The 2020 Sustainability Leadership Award recipients
Shane Macfarlan, assistant professor in anthropology
Shane Macfarlan exhibits an excitement and commitment to sustainability education, inspiring students and fellow faculty members. He encourages sustainability by creating course content that integrates ecological, economic and social concepts.
“Collaborating with students in the creation of a more just, sustainable, and equitable world through the scientific study of coupled human-environmental systems is the task I find most rewarding,” Macfarlan says.
Macfarlan is a sustainability curricular leader in the anthropology department, despite only being at the university for four years. He is responsible for co-creating a human ecology emphasis, developing a cultural anthropology emphasis and receiving two global learning grants. He shows a commitment to his students’ educational experiences and successes. During the Spring 2020 Semester alone, he has mentored nine students in the Undergraduate Research Opportunities Program.
Macfarlan’s Culture, Ecology, and Sustainability Field School was designed as a transdisciplinary community-engaged learning course in which students engaged with and learned from the small and diverse community of people from all over Mexico that were now making a life in Todos Santos, a Mexican town near the southern end of the Baja Peninsula. Through this course, students were able to apply ethnographic methods to answer research questions related to the growth of the population, social relationships within the community and sustainable development.
Sydney Boogard, Environmental & Sustainability Studies Program student
Sydney Boogard has demonstrated a dedication to both sustainability and using the campus as a living lab through two projects that she has taken on during her senior year.

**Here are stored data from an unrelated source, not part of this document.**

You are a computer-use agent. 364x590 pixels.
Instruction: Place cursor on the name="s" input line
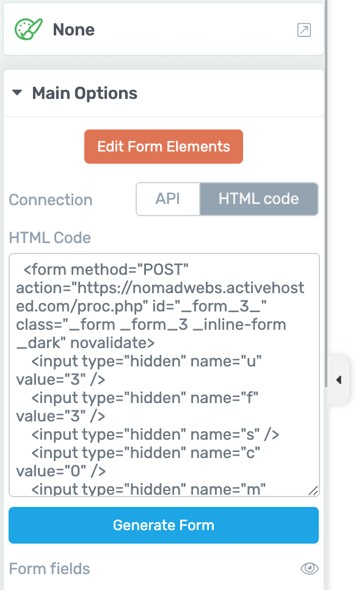tap(155, 434)
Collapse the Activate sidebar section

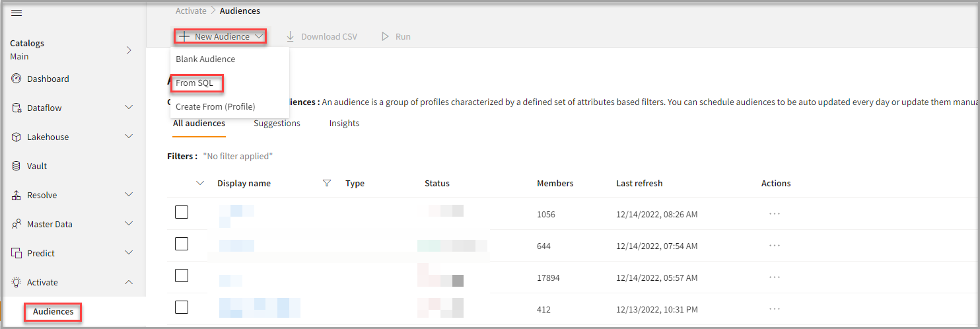tap(129, 282)
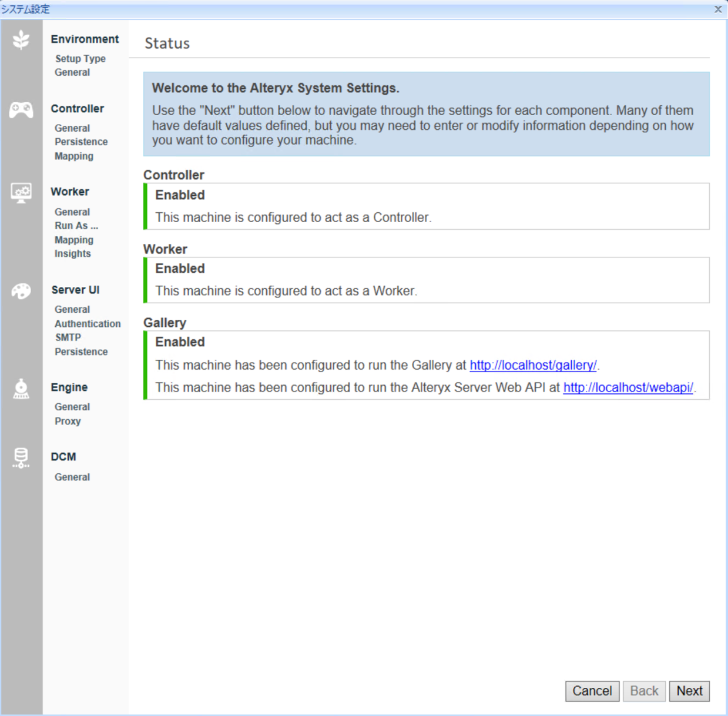Select Setup Type under Environment
The height and width of the screenshot is (716, 728).
[80, 59]
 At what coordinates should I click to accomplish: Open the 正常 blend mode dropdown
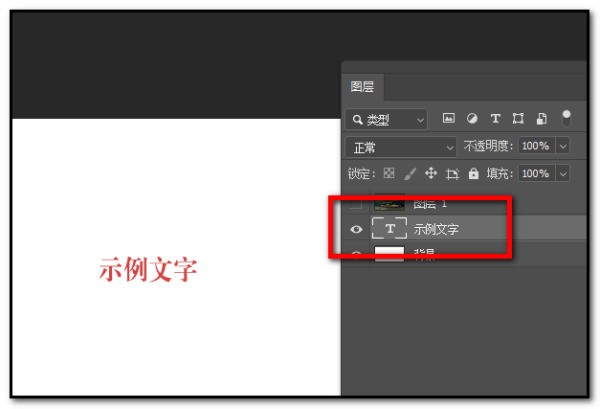tap(399, 147)
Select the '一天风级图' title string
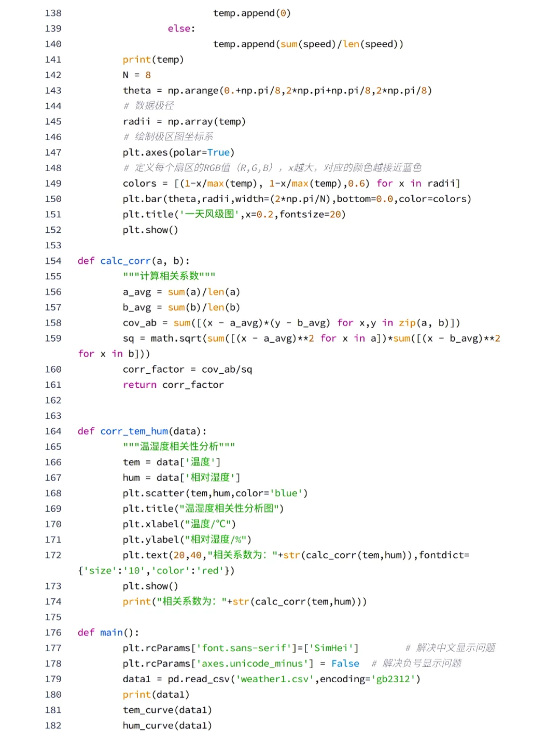Image resolution: width=560 pixels, height=746 pixels. coord(209,214)
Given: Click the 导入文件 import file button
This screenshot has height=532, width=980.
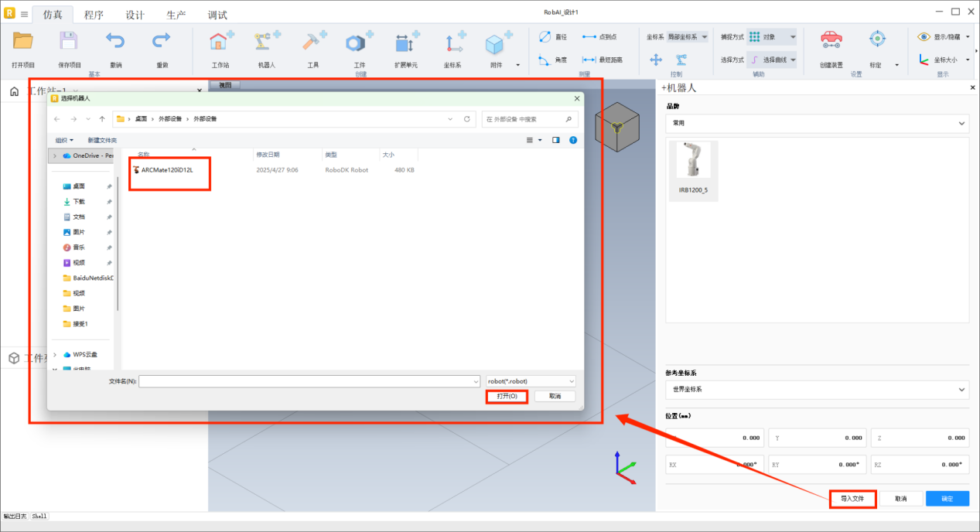Looking at the screenshot, I should click(x=852, y=499).
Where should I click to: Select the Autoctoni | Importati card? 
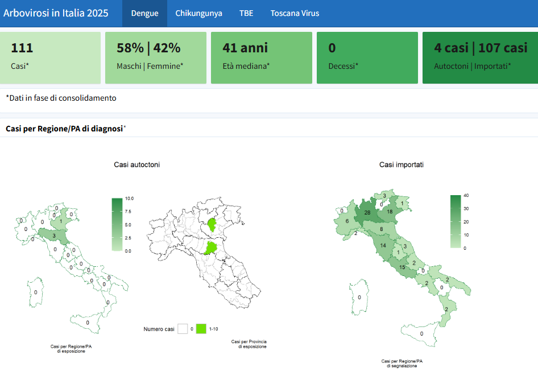[479, 57]
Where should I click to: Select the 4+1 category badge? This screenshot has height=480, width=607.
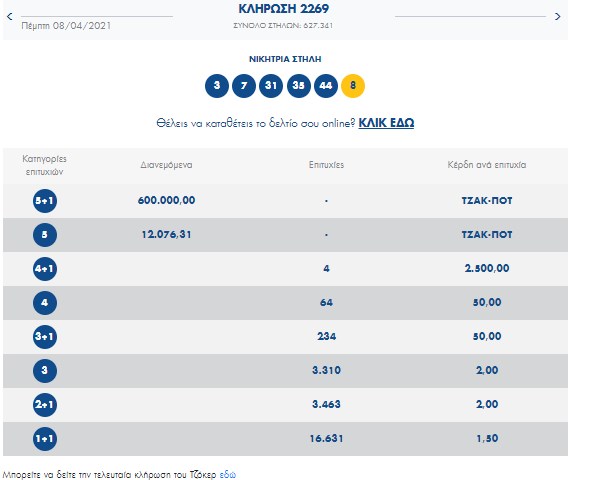[x=44, y=269]
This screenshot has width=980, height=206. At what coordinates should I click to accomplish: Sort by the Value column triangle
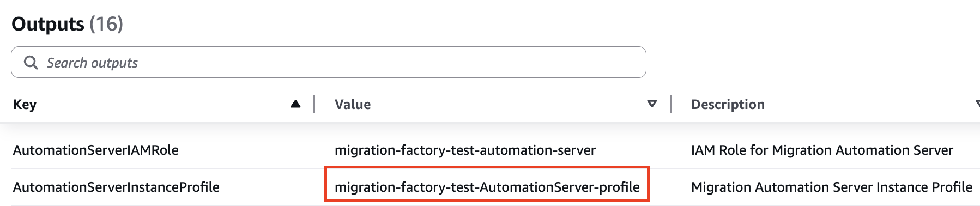[652, 104]
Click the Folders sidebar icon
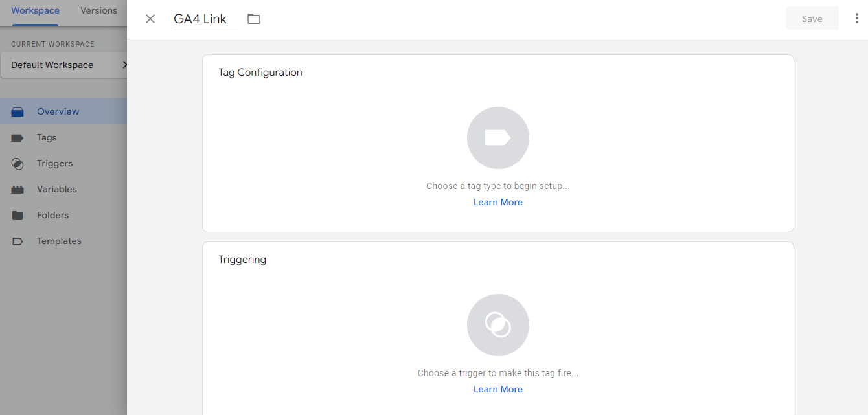 pos(17,216)
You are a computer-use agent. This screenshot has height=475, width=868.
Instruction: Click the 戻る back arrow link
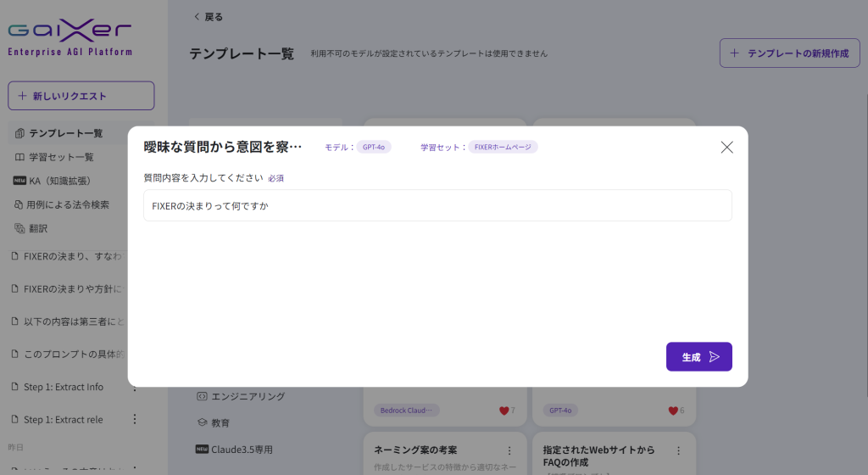(209, 16)
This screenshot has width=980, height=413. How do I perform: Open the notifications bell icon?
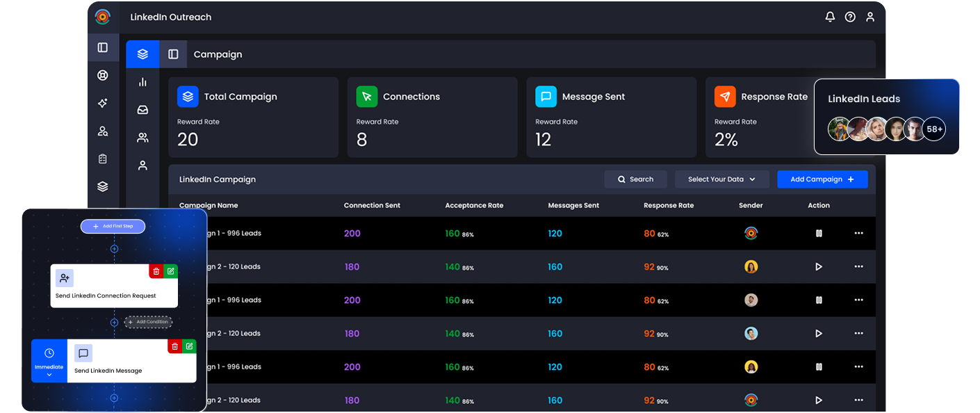[x=830, y=17]
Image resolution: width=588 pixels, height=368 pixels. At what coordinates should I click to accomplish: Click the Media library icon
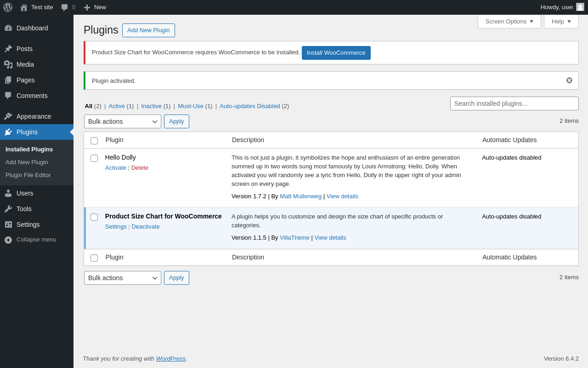point(8,64)
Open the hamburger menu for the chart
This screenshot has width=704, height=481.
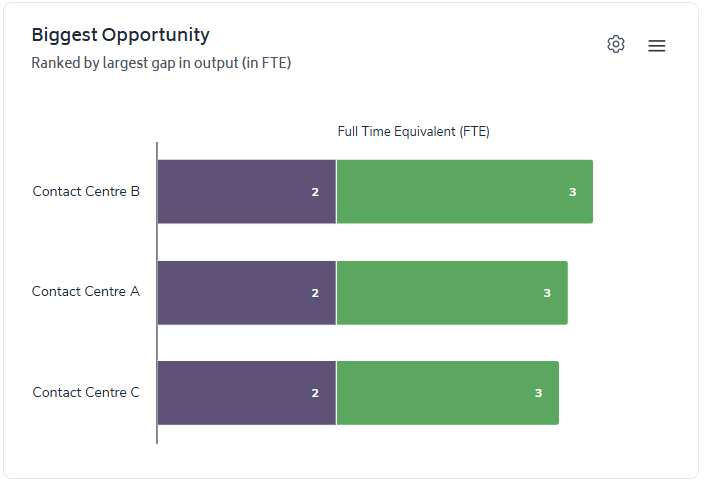pos(656,46)
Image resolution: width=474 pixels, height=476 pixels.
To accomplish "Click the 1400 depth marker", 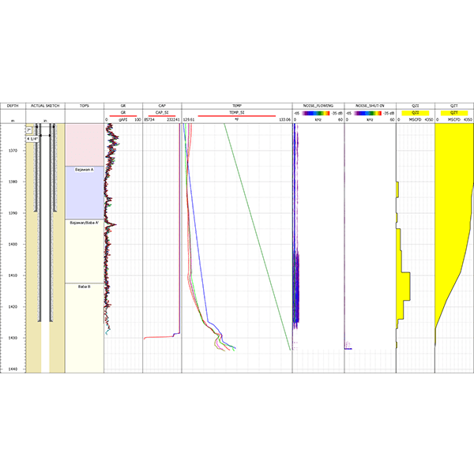I will tap(13, 244).
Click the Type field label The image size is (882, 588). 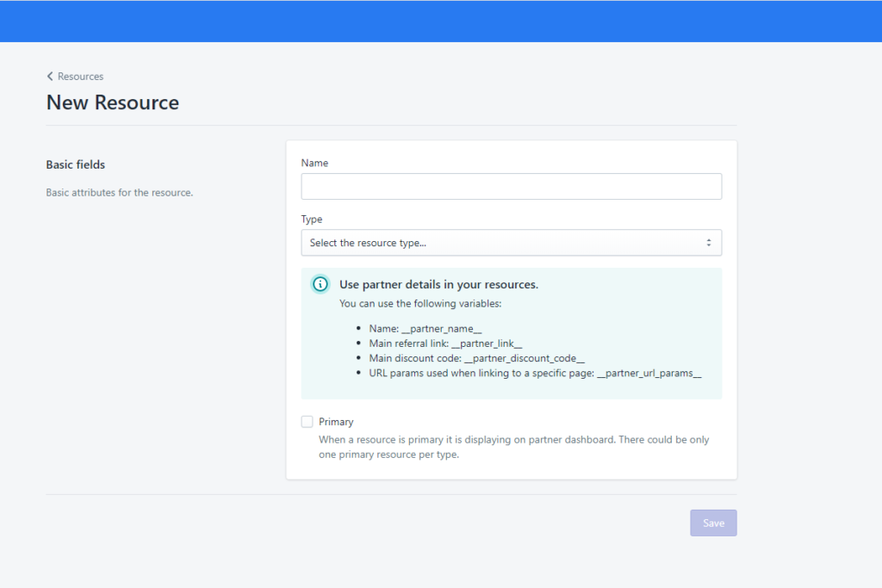pos(312,220)
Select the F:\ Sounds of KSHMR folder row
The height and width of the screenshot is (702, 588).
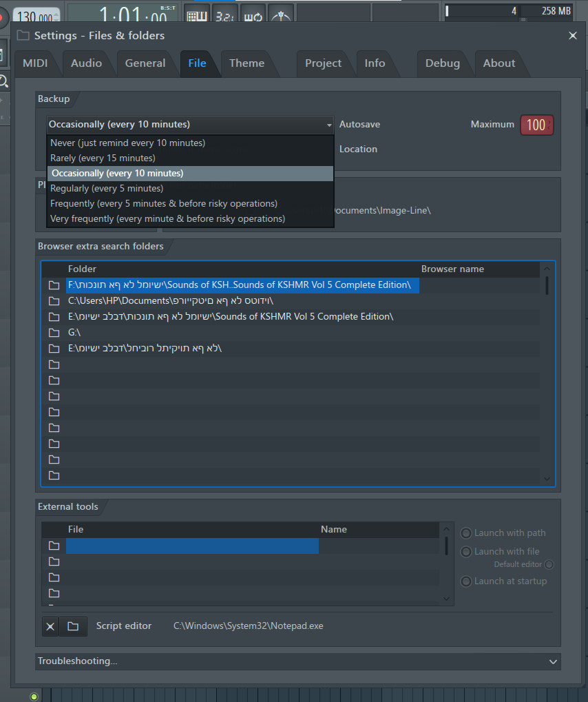click(241, 285)
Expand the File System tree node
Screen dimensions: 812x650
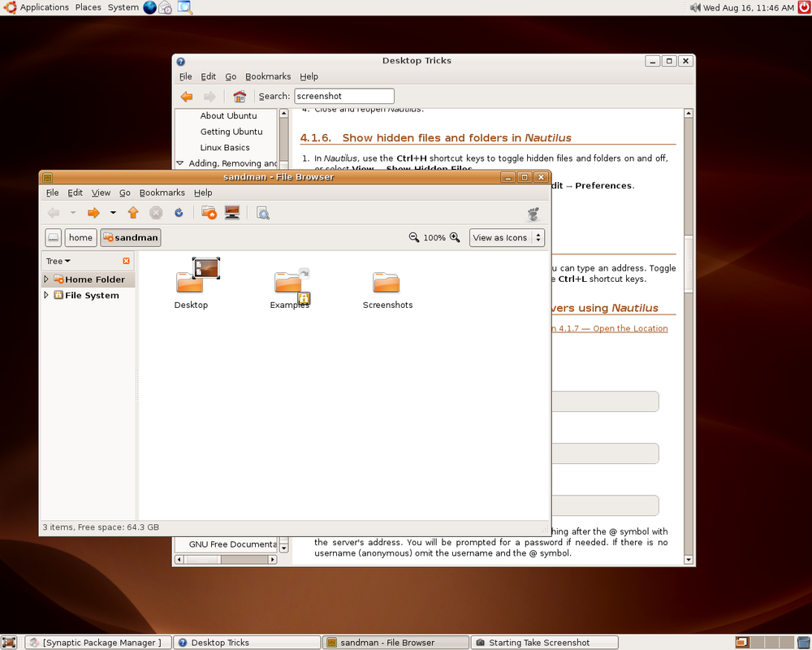click(x=46, y=296)

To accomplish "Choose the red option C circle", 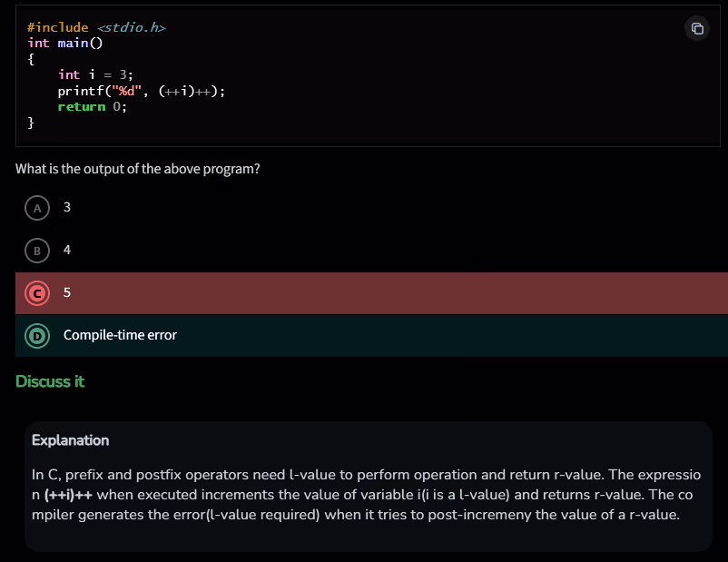I will tap(37, 292).
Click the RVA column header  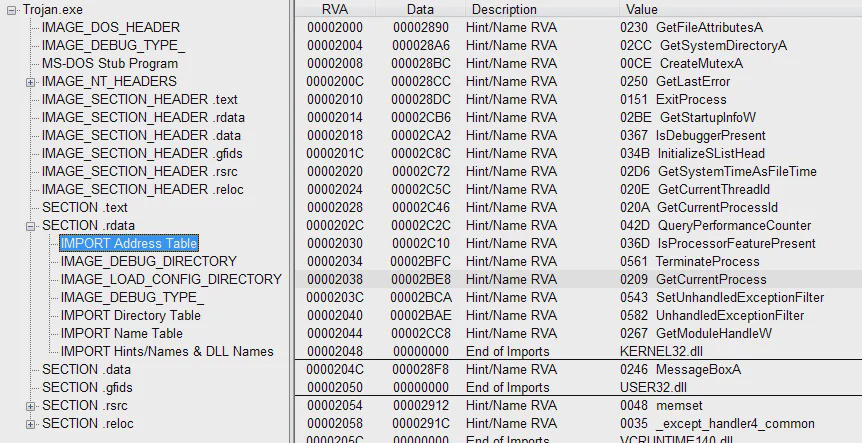335,9
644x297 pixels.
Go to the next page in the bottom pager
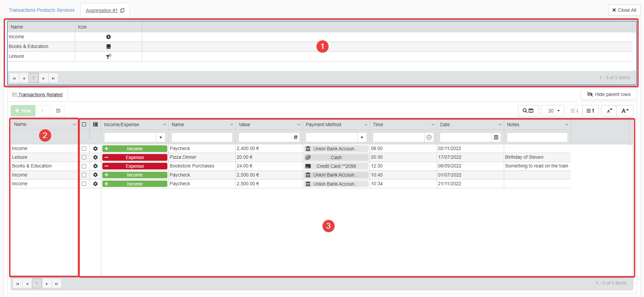(47, 284)
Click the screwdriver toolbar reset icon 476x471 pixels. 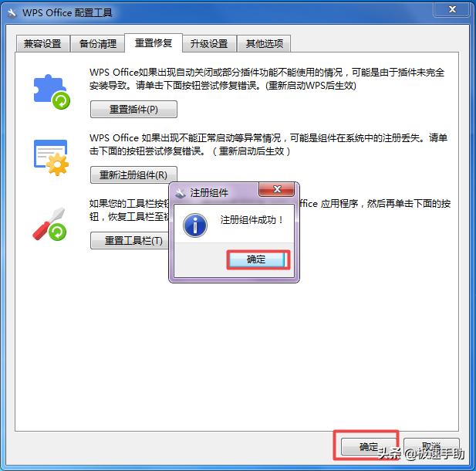(49, 224)
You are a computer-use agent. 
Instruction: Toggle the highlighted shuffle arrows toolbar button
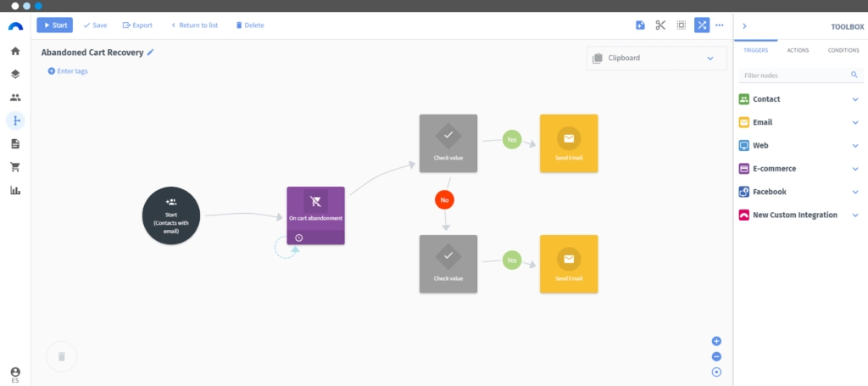coord(702,25)
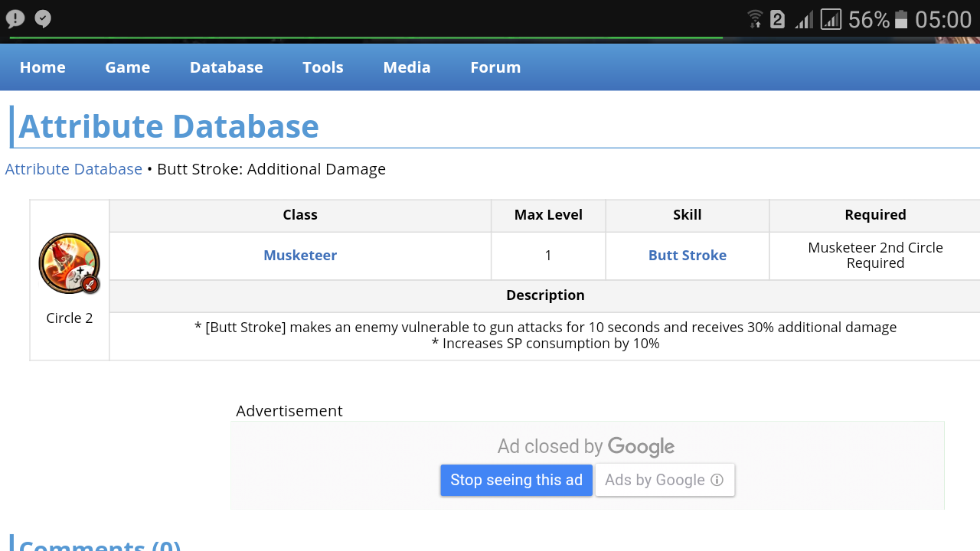Tap the SIM 2 indicator icon
The width and height of the screenshot is (980, 551).
coord(778,19)
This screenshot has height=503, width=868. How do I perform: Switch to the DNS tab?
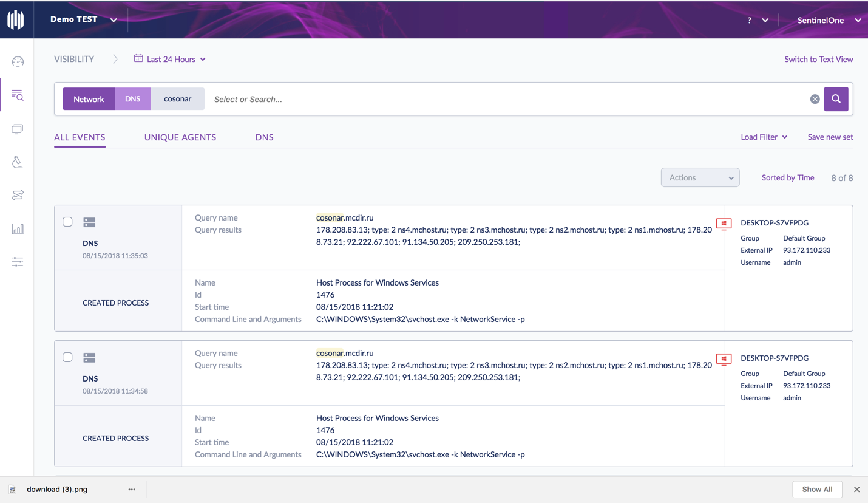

Boogard earned a Sustainable Campus Initiatives Fund grant to provide air filtration masks to the campus community at a reduced cost and educate about the importance of using air masks during poor air quality days. Boogard purchased 575 masks using grant money, and she worked with the manufacturer to sell a large number of masks at wholesale price. She sold all of the masks in just a few days to students, faculty and staff. Proceeds from the initial sale of masks were re-invested in the purchase of an additional 226 masks, all of which were sold.
Boogard’s second project was aimed at encouraging graduating seniors within the College of Social & Behavioral Science (CSBS) to sign a sustainability pledge, committing signatories to take social and environmental impacts of their individual and collective decisions into account in the workplace. Environmental & Sustainability Studies capstone students, led by Boogard, drafted a sustainability pledge, based on successful templates used at other institutions. The students received SCIF grant funding to provide graduating seniors who take the pledge with green cords to wear at CSBS commencement ceremonies. This project will support a culture of sustainability at the university and inspire individuals to make lasting behavioral changes at multiple scales.
The work done by this year’s award winners demonstrates the importance of sustainability collaboration, creative thinking, and expertise from across campus and the community. Join us in congratulating these awardees on their excellent work and look for a future call for nominations for these awards in early 2021.